By BoLOBOOLNE payday loans

Stephen Hawking is half right

My old pal Stephen Hawking has been in the news a lot today for going on a vomet-comet ride.  (Okay, we’re not really old pals, but we’ve chatted a couple of times, notably at my grandpa’s memorial service where he gave a really touching eulogy.)  At a press conference before his flight, Stephen said:

    "Life on Earth is at an ever-increasing risk of being wiped
    by a disaster such as sudden global warming, nuclear war, a
    genetically engineered virus or other dangers."

On this point I completely agree with him.  This idea was a key point I made in my recent Ignite talk on Transhuman Morality.  We’re going to wipe ourselves out.  But as far as what we should do about it, Stephen and I disagree.  He sees space travel as the route to salvation.  This planet is getting burned up, so we’d better find a new one, so the logic goes.  I think this line of reasoning is unrealistic and even reckless.  The idea that we can stop worrying about saving this planet is the reckless part.  Having an out like this encourages people to act irresponsibly.

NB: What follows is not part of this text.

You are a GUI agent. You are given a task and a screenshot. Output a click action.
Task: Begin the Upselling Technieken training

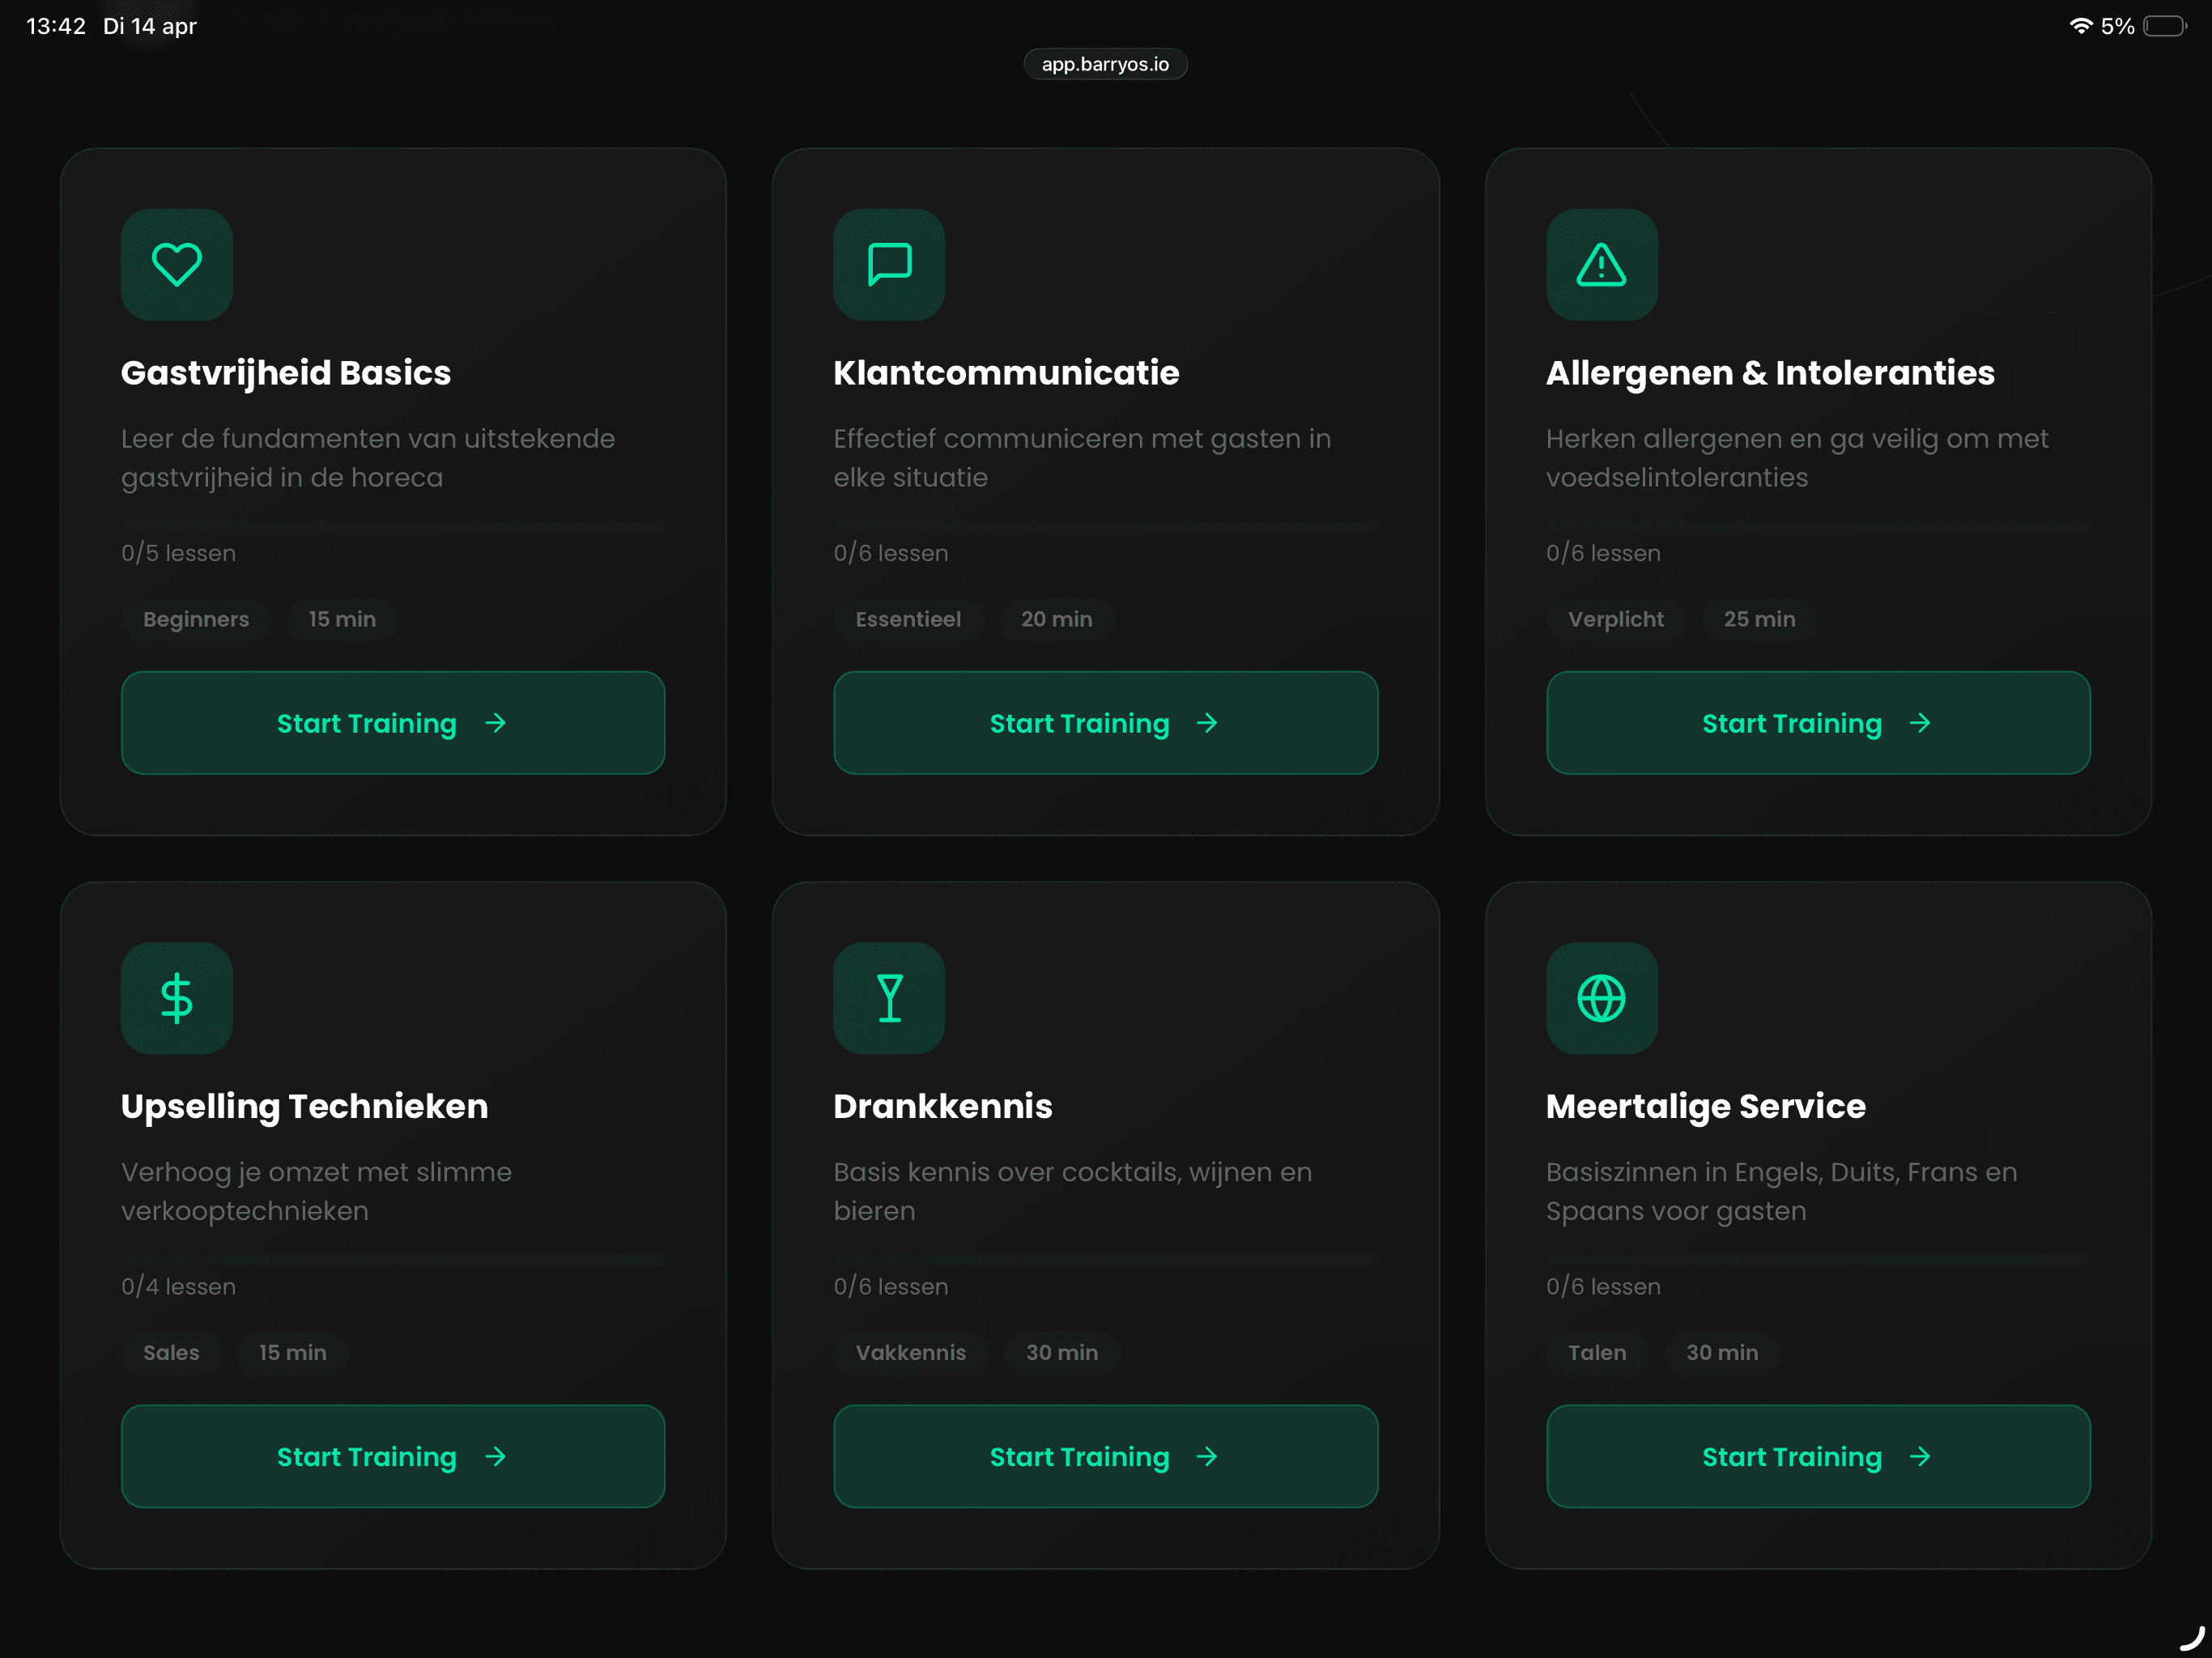point(393,1456)
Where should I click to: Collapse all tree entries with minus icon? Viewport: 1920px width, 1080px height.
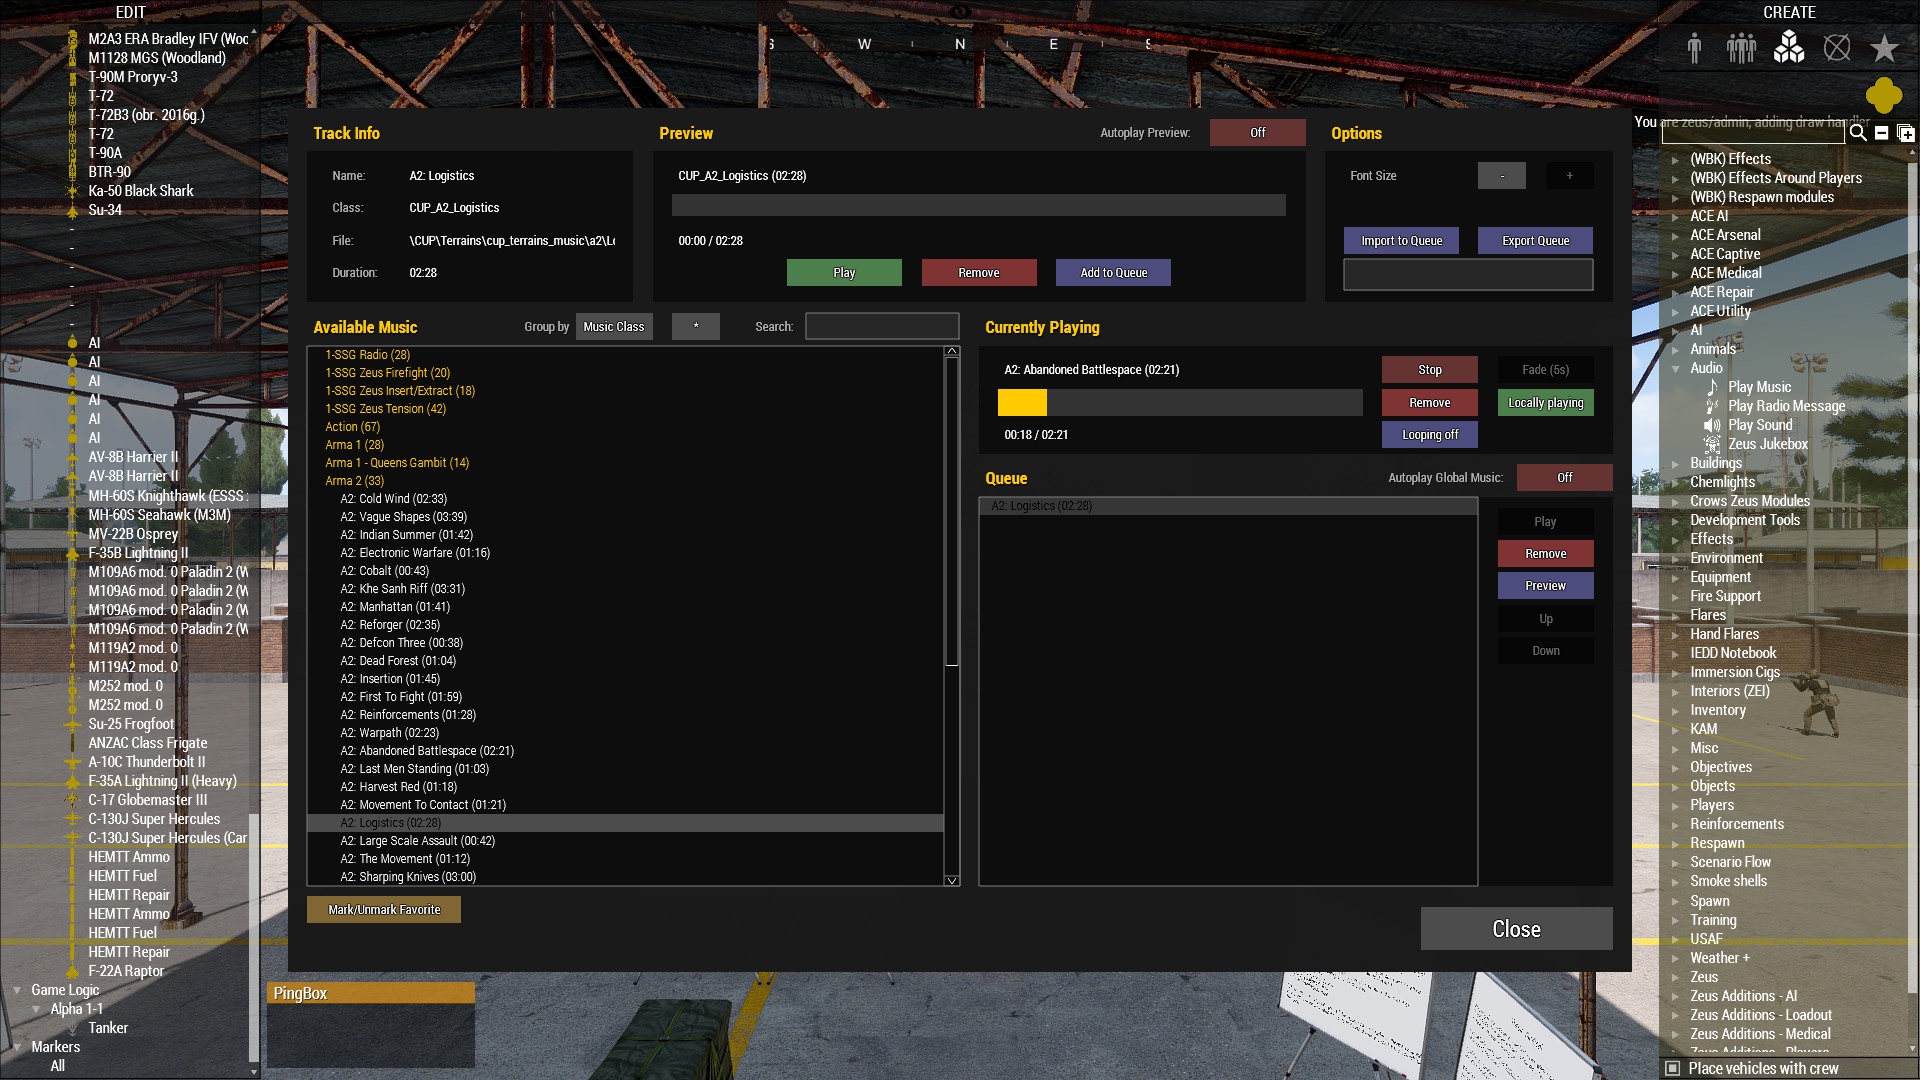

The reason why it’s unrealistic is more subtle.  I said at Ignite that we won’t be flying around in space ships visiting other planets like in Star Trek, and people hassled me about it.  I know this is a little heretical for a futurist to say, but I believe it.  I should clarify a bit: I think it’s likely we’ll visit the other planets in our solar system — there’s plenty of useful matter here that we can mine and put to good use.  But a physical conscious entity leaving this solar system is tantamount to suicide as far as any relationship that entity could hope to maintain with the culture here is concerned.  The recent discovery of an earth-like planet only 20 years away puts this idea into perspective.  Even if we could make a trip at an average speed of half light speed, (a reasonably aggressive goal considering the need to accelerate and decelerate) a round-trip would take 80 years.  80 years ago the world saw the first telephone trans-atlantic telephone call.  In another 80 years, many believe we will have hit the information singularity meaning who knows what will be here.  Return would be nearly impossible, and almost certainly pointless since the world one would return to would be completely alien.  Leaving to colonize?  Possible I suppose, but good luck.  And at that point I really don’t think there would be any motivation.

My main point is that by the time we have sufficient technology for interstellar travel, we won’t have physical bodies any more.  The robot revolution will be complete.  As a society we will be much more concerned with creating faster computers in which to store our consciousnesses than with whatever we think we’d achieve by leaving the solar system.  Colonization might take the form of transmitting executable programs that represent our personalities into deep space with the hopes that some society will pick them up and try to execute them on whatever hardware they have.  Or perhaps sending out a nano-seed that knows how to build a receiver to pick up such a signal.  But it’s hard to imagine sending a physical copy of the data that represent our personalities in a format that’s compressed enough that it could be executable, while including the plans for making a more powerful computer to run on.  If we were at this stage, the only reason to do so would be because we had converted all the physical matter in our solar system to become information processing machinery and we needed more raw material with which to represent our thoughts.  That day may come, but it will not be soon.

So I agree we should continue to pursue space exploration, because it helps advance technology.  But it is not a way out of our pressing environmental concerns.  The world needs geeks to transcend beyond biological bodies.  But geeks need hippies to keep the world around for long enough to get there.